An SBP release said the latest information since MPCs meeting in January 2018 reveals that the prospects of achieving an eleven-year high growth rate remains strong, with average headline inflation within comfortable bounds for FY18 and FY19.
This high growth and low inflation outcome has been accompanied by a higher current account deficit. Along with a high fiscal deficit, this could affect medium-term stability of the economy. However recent adjustments stemming from greater exchange rate flexibility, active monetary management as well as visible improvements in exports and remittances are expected to bear fruit for medium term in terms of sustaining the growth momentum without posing a risk to stability, the central bank stated.
CPI inflation has remained moderate during January and February FY18, averaging 4.1 percent mainly because of subdued food prices and lower than anticipated increase in house rents. The latter lowered core inflation i.e. non-food non-energy inflation from 5.5 percent YoY in December FY18 to 5.2 percent during January and February FY18.
The agriculture sector, despite some shortfall in cotton production, is projected to post positive growth for the second consecutive year.
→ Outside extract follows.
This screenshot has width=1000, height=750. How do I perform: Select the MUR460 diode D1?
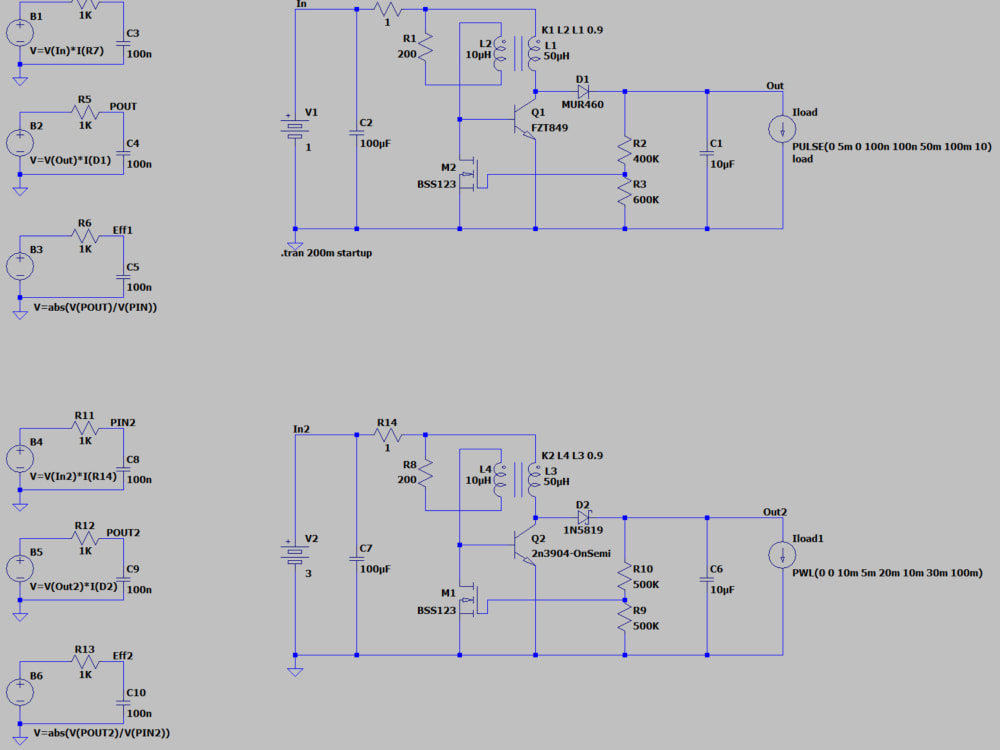pyautogui.click(x=583, y=90)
The industrial sector has managed demand pressures through improved utilisation of existing capacity and continuing additions in installed capacity.
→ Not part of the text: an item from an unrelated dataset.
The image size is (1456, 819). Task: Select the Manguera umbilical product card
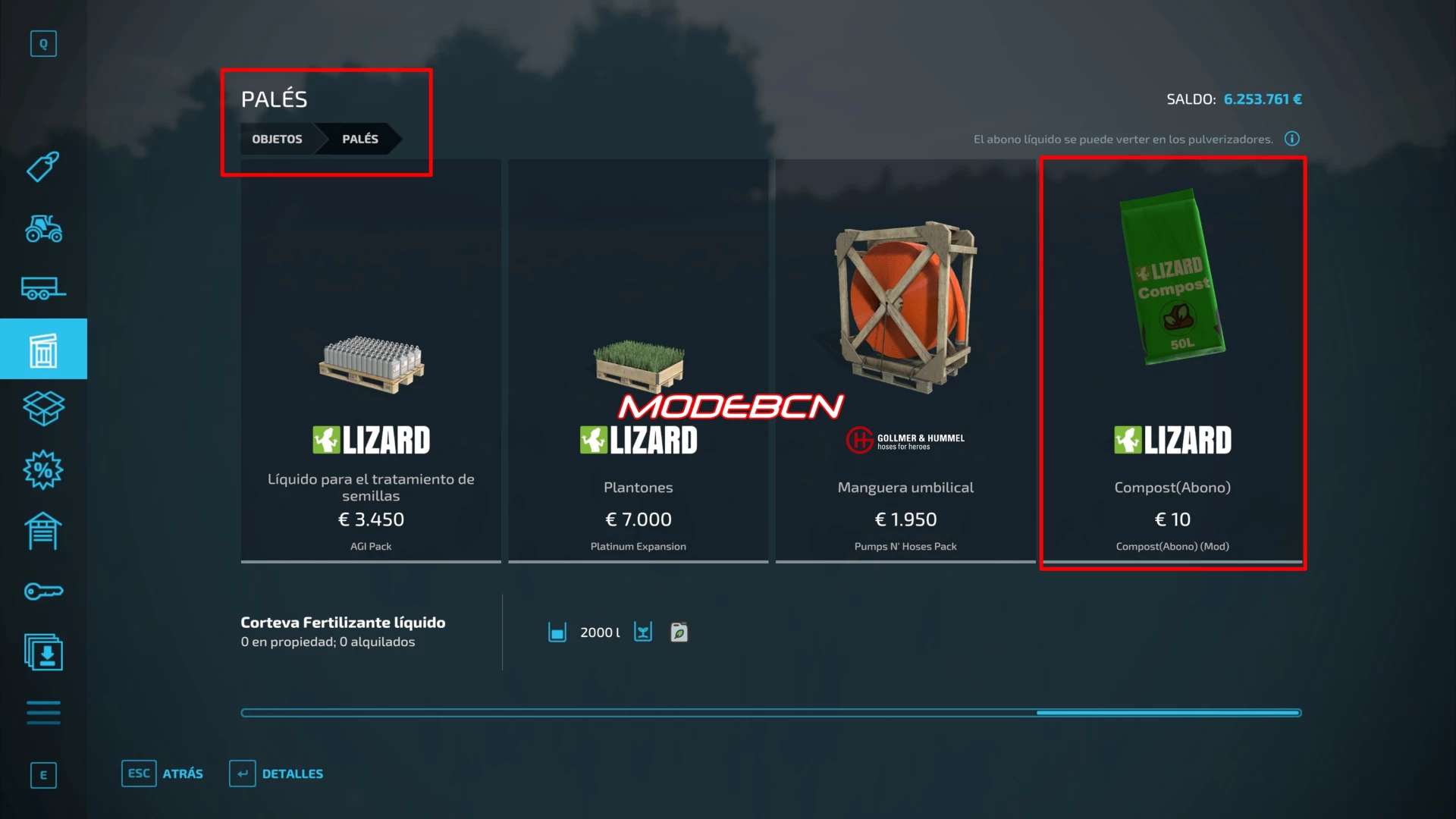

According to the release, improved demand from major trade destinations and the government’s ongoing export package are generating the momentum of growth for Pakistan’s exports. During July-February FY18, exports growth has reached 12.2 percent as compared to the decline of 0.8 percent in the same period last year.
Despite the decline in new labour proceedings abroad, workers remittances have recorded a growth of 3.4 percent in FY18 so far.
However, the growth in imports remains high. Even with a deceleration during the current year due to higher regulatory duties and exchange rate movements, import growth has remained high during July-February FY18 compared with the growth in the same period last year. As a result, the current account deficit has reached USD 10.8 billion during July-February FY18, which is about 50 percent more than it was during the same period in FY17, the release stated.
Although the full impact of recent exchange rate depreciations on exports and imports is going to unfold gradually in the coming months, financing of the high current account deficit is challenging as a healthy growth in FDI and higher official inflows were insufficient to finance it completely. Consequently, SBP’s foreign exchange reserves declined to USD 11.78 billion as of March 22, 2018, the release added.